Capsular polysaccharide affects NBT reduction in the NADH/PMS electron transfer system. NBT reduction induced by NADH and PMS was monitored by measuring absorbance at 540 nm in the absence or presence of different concentrations of capsular polysaccharide. A. Optical density (O.D.) increase during 30 min. B. Inhibition percentage of NBT reduction in the presence of different polysaccharide concentrations. The experiment was performed in duplicates, obtaining almost identical results (P < 0.05).

Fig. 5

Reactive oxygen species affect the size of the polysaccharide molecules. The distribution of the molecular size of polysaccharide samples was measured after treatment with 0.5 mM H₂O₂ during 2 h or overnight at 37°C as described in Experimental procedures.

Fig. 6. C. neoformans cells manifest different susceptibility to antimicrobial agents depending on their capsule size

A. Cells with small and large capsule were exposed to different defensin concentrations, and after 30 min, viability was estimated by plating 100 μl on Sabouraud plates. The mean value and standard deviation from three different experiments are plotted. Solid line, cells with small capsule; dotted line, cells with large capsule. Asterisk denotes statistical differences between cells with small and large capsule at the defensin concentration indicated. B. Cells with small and large capsule were exposed to different Amphotericin B concentrations during 3 h at 37°C, and viability was estimated by cfu enumeration as described in Experimental procedures. The average and the standard deviation of four different experiments are plotted. Solid line, cells with small capsule; dotted line, cells with large capsule. Asterisk denotes statistical differences between cells with small and large capsule at the Amphotericin B concentration indicated (P = 0.05).
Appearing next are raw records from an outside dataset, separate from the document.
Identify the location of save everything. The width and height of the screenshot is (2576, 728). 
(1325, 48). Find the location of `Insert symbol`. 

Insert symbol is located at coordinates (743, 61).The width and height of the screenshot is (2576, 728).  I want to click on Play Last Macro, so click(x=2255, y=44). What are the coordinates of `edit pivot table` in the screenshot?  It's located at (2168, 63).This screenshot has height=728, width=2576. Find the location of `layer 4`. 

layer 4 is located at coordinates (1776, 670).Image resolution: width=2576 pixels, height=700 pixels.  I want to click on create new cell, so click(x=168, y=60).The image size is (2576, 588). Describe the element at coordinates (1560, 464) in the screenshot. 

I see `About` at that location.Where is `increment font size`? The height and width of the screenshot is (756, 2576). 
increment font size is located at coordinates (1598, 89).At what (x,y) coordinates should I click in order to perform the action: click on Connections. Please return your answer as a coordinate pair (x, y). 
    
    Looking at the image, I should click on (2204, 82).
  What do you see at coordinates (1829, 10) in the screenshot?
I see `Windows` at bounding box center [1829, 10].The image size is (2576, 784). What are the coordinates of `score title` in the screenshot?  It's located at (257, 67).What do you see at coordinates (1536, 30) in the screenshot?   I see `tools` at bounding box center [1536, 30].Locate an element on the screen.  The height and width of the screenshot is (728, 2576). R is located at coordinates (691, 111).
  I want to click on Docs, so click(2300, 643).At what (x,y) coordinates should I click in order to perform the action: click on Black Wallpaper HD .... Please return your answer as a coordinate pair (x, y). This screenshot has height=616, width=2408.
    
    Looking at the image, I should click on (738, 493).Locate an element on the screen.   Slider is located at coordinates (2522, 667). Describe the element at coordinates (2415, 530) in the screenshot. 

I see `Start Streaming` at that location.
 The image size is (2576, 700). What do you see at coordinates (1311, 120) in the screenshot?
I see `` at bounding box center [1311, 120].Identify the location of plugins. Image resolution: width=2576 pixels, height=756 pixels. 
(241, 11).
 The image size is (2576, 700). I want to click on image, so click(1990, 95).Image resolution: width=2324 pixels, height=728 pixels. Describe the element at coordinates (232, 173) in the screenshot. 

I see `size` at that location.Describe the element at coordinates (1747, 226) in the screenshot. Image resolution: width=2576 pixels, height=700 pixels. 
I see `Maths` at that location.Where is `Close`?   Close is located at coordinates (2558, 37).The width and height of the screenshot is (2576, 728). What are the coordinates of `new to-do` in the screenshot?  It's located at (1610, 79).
Fig. 7. C. neoformans cells with different capsule size manifest differences in susceptibility of phagocytosis by A. castellanii

A. C. neoformans cells were incubated overnight in PBS, and then transferred to Sabouraud or PBS for 1 or 2 h. Afterwards the cells were washed and used in phagocytosis experiments in the presence of A. castellanii as described in Experimental procedures. The mean value and standard deviation of three different experiments are shown. Statistical differences between samples are highlighted with arrows, and the P-value of the comparison is shown. B. C. neoformans cells were incubated overnight in PBS or in PBS + 10% FCS or in Sabouraud, and then transferred to Sabouraud, PBS or PBS + 10% FCS for 2 h. Each bar is labelled first with the condition in which the cells were placed overnight and then with the condition in which they were placed for 2 h. The experiment was performed in triplicate, and the mean value and standard deviation are shown. Statistical differences between samples are highlighted with arrows, and the P-value of the comparison is shown.